# TASK DETAILS:
Please copy out every line of the data below without any change, and leave the pictures out of your answer.

(Text and element pointing records)
○ ○ ○ ○
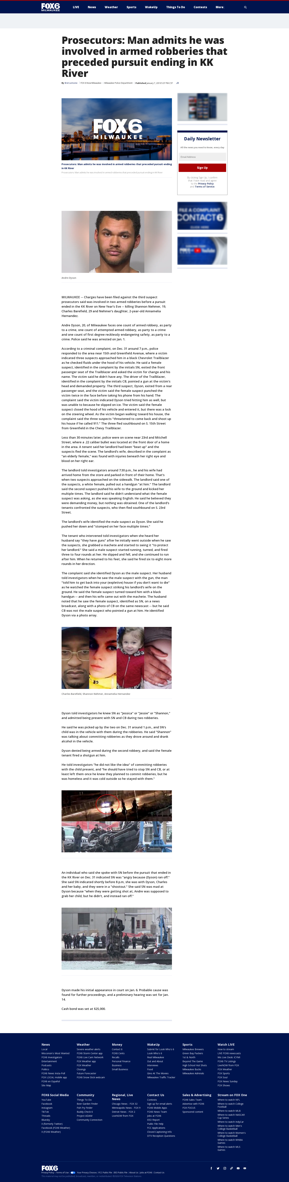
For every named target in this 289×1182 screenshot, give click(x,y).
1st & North (188, 1057)
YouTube (46, 1099)
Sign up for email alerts (159, 1103)
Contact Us (155, 1095)
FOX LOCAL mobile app (54, 1077)
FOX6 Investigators (51, 1057)
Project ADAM (84, 1115)
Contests (152, 1099)
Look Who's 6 (154, 1053)
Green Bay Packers (192, 1053)
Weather (83, 1044)
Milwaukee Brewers (193, 1049)
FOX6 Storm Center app (90, 1053)
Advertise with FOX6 (193, 1103)
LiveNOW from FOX (228, 1065)
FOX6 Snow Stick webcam (91, 1077)
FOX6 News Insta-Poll (53, 1073)
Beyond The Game (192, 1061)
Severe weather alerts (88, 1049)
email (245, 1168)
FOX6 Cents (118, 1053)
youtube (238, 1168)
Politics (45, 1069)
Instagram (47, 1107)
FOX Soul (222, 1077)
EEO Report (153, 1119)
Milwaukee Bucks (191, 1069)
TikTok (45, 1111)
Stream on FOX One (232, 1095)
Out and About (155, 1061)
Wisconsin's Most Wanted (55, 1053)
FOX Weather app (86, 1061)
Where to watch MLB (229, 1110)
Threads (45, 1115)
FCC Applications (156, 1127)
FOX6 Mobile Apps (157, 1107)
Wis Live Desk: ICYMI (229, 1057)
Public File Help (155, 1123)
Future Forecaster (86, 1073)
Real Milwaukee (155, 1057)
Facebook (46, 1103)
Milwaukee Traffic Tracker (161, 1077)
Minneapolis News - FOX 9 (126, 1107)
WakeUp (153, 1044)
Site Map (46, 1085)
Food (150, 1069)
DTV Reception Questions (161, 1135)
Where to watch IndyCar (231, 1121)
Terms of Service (204, 186)
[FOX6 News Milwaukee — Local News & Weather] (52, 7)
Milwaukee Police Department (118, 83)
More (219, 7)
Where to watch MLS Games (229, 1148)
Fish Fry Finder (84, 1107)
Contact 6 (117, 1049)
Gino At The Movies (158, 1073)
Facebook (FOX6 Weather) (55, 1127)
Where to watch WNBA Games (230, 1141)
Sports (187, 1044)
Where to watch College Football (231, 1105)
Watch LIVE (226, 1044)
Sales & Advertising (196, 1095)
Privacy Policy (206, 183)
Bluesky (45, 1119)
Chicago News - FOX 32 (124, 1103)
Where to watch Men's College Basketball (230, 1127)
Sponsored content (192, 1111)
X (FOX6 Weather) (51, 1131)
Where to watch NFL (229, 1099)
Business (117, 1065)
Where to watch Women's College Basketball (232, 1134)
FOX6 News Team (157, 1111)
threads (231, 1168)
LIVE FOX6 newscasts (229, 1053)
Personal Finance (121, 1061)
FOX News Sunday (227, 1081)
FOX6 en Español (50, 1081)
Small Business (120, 1069)
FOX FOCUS (188, 1107)
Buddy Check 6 (85, 1111)
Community (85, 1095)
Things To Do (84, 1099)
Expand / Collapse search (246, 7)
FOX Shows (224, 1085)
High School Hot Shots (194, 1065)
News (45, 1044)
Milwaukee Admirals (193, 1073)
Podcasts (46, 1065)
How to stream (226, 1049)
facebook (211, 1168)
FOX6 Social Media (55, 1095)
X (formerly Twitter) (52, 1123)
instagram (224, 1168)
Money (117, 1044)
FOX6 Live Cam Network (90, 1057)
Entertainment (49, 1061)
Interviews (152, 1065)
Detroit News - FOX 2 (123, 1111)
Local (44, 1049)
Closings (81, 1069)
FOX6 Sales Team (192, 1099)
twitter (218, 1168)
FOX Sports (224, 1073)
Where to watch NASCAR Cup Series (231, 1116)
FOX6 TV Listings (227, 1061)
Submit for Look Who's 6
○ ○ ○ ○
# THE RESPONSE:
For every named target in this 289×1182 screenshot, give click(x,y).
1st & North (188, 1057)
YouTube (46, 1099)
Sign up for email alerts (159, 1103)
Contact Us (155, 1095)
FOX LOCAL mobile app (54, 1077)
FOX6 Investigators (51, 1057)
Project ADAM (84, 1115)
Contests (152, 1099)
Look Who's 6 (154, 1053)
Green Bay Packers (192, 1053)
Weather (83, 1044)
Milwaukee Brewers (193, 1049)
FOX6 Storm Center app (90, 1053)
Advertise with FOX6 (193, 1103)
LiveNOW from FOX (228, 1065)
FOX6 Snow Stick webcam (91, 1077)
FOX6 News Insta-Poll (53, 1073)
Beyond The Game (192, 1061)
Severe weather alerts (88, 1049)
email (245, 1168)
FOX6 Cents (118, 1053)
youtube (238, 1168)
Politics (45, 1069)
Instagram (47, 1107)
FOX Soul (222, 1077)
EEO Report (153, 1119)
Milwaukee Bucks (191, 1069)
TikTok (45, 1111)
Stream on FOX One (232, 1095)
Out and About (155, 1061)
Wisconsin's Most Wanted (55, 1053)
FOX Weather app (86, 1061)
Where to watch MLB (229, 1110)
Threads (45, 1115)
FCC Applications (156, 1127)
FOX6 Mobile Apps (157, 1107)
Wis Live Desk: ICYMI (229, 1057)
Public File Help (155, 1123)
Future Forecaster (86, 1073)
Real Milwaukee (155, 1057)
Facebook (46, 1103)
Milwaukee Traffic Tracker (161, 1077)
Minneapolis News - FOX 9 (126, 1107)
WakeUp (153, 1044)
Site Map (46, 1085)
Food (150, 1069)
DTV Reception Questions (161, 1135)
Where to watch IndyCar (231, 1121)
Terms of Service (204, 186)
[FOX6 News Milwaukee — Local News & Weather] (52, 7)
Milwaukee Police Department (118, 83)
More (219, 7)
Where to watch MLS Games (229, 1148)
Fish Fry Finder (84, 1107)
Contact 6 (117, 1049)
Gino At The Movies (158, 1073)
Facebook (FOX6 Weather) (55, 1127)
Where to watch WNBA Games (230, 1141)
Sports (187, 1044)
Where to watch College Football (231, 1105)
Watch LIVE (226, 1044)
Sales & Advertising (196, 1095)
Privacy Policy (206, 183)
Bluesky (45, 1119)
Chicago News - FOX 32 (124, 1103)
Where to watch Men's College Basketball (230, 1127)
Sponsored content (192, 1111)
X (FOX6 Weather) (51, 1131)
Where to watch NFL (229, 1099)
Business (117, 1065)
Where to watch Women's College Basketball (232, 1134)
FOX6 News Team (157, 1111)
threads (231, 1168)
LIVE FOX6 newscasts (229, 1053)
Personal Finance (121, 1061)
FOX News Sunday (227, 1081)
FOX6 en Español (50, 1081)
Small Business (120, 1069)
FOX FOCUS (188, 1107)
Buddy Check 6 (85, 1111)
Community (85, 1095)
Things To Do (84, 1099)
Expand / Collapse search (246, 7)
FOX Shows (224, 1085)
High School Hot Shots (194, 1065)
News (45, 1044)
Milwaukee Admirals (193, 1073)
Podcasts (46, 1065)
How to stream (226, 1049)
facebook (211, 1168)
FOX6 Social Media (55, 1095)
X (formerly Twitter) (52, 1123)
instagram (224, 1168)
Money (117, 1044)
FOX6 Live Cam Network (90, 1057)
Entertainment (49, 1061)
Interviews (152, 1065)
Detroit News - FOX 2 (123, 1111)
Local (44, 1049)
Closings (81, 1069)
FOX6 Sales Team (192, 1099)
twitter (218, 1168)
FOX Sports (224, 1073)
Where to watch NASCAR Cup Series (231, 1116)
FOX6 TV Listings (227, 1061)
Submit for Look Who's 6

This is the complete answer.